Reference no: EM133788651
Operating Systems Multithreaded Programming Assignment
This assignment will test your understanding of parallel programming using MPI and OpenMP by implementing two computationally intensive tasks. Each question combines practical programming with profiling, analysis, and reporting. Follow the requirements carefully and ensure that your submission meets the outlined criteria.
Requirements
This is an open-book, take-home assignment. You may use any resources, including textbooks, and online references, but all code must be your own.
Programs must be compatible with the Rushmore virtual cluster environment.
Submit a well-organized report in PDF format, including code, profiling data, answers to analysis questions, and any required tables or screenshots.

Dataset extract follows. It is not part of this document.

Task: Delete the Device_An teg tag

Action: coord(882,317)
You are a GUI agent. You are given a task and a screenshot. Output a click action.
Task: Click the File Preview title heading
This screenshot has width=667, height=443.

Question 1: Prime Cluster Search Using MPI
Problem Description
A prime cluster is a set of three consecutive prime numbers that appear within a short interval. For example, {101, 103, 107} and {149, 151, 157} are clusters of three consecutive primes. Write a parallel program using Open MPI to search for and analyze prime clusters in a large range of integers.
Program Requirements
Range Specification
Your program should find all prime clusters of size three within the range [2, 1000000]. The range should be divided among processes so each one works on a separate sub-range.
Parallelization
Use MPI to parallelize the program, ensuring each process independently searches for primes in its assigned sub-range. Carefully handle boundary conditions to ensure accurate detection of clusters that may span across sub-range boundaries.
Expected Console Output
At the start, print the range being processed and the number of MPI processes used, along
with each process's assigned sub-range.
Example:
Searching for prime clusters in range [2, 1000000] using 4 processes.
Process 0 handling range [2, 250000]
...
...
Total prime clusters found: 548 Smallest-sum cluster: {101, 103, 107}
Timing Measurement
Use a manual timing function, such as clock() in C/C++, to measure the execution time of your program and include the results in your report.
Analysis Questions
Explain your approach to parallelizing the prime cluster search. Discuss how you handled data distribution and boundary conditions. Describe any observed performance considerations. Did you encounter any load imbalance? If so, explain potential causes and solutions.
Implementation Notes
Use the Sieve of Eratosthenes (or another efficient algorithm) to generate primes within each sub-range. Minimize inter-process communication to maximize efficiency.
Point Breakdown
Accurate identification of prime clusters and correct output formatting. 15 points Effective distribution of work and correct boundary handling. 10 points
Clear explanations of parallelization, data handling, and performance observations. 5 points
Question 2: Merge Sort with OpenMP
Problem Description
Write a program to implement and parallelize the merge sort algorithm for sorting a large array of integers. Start with a sequential version, then use OpenMP to parallelize it, and finally profile and analyze the performance of both versions.
Program Requirements
Sequential Merge Sort
Implement a sequential version of merge sort for sorting an array of integers (at least 1,000,000 elements). This will serve as your baseline implementation.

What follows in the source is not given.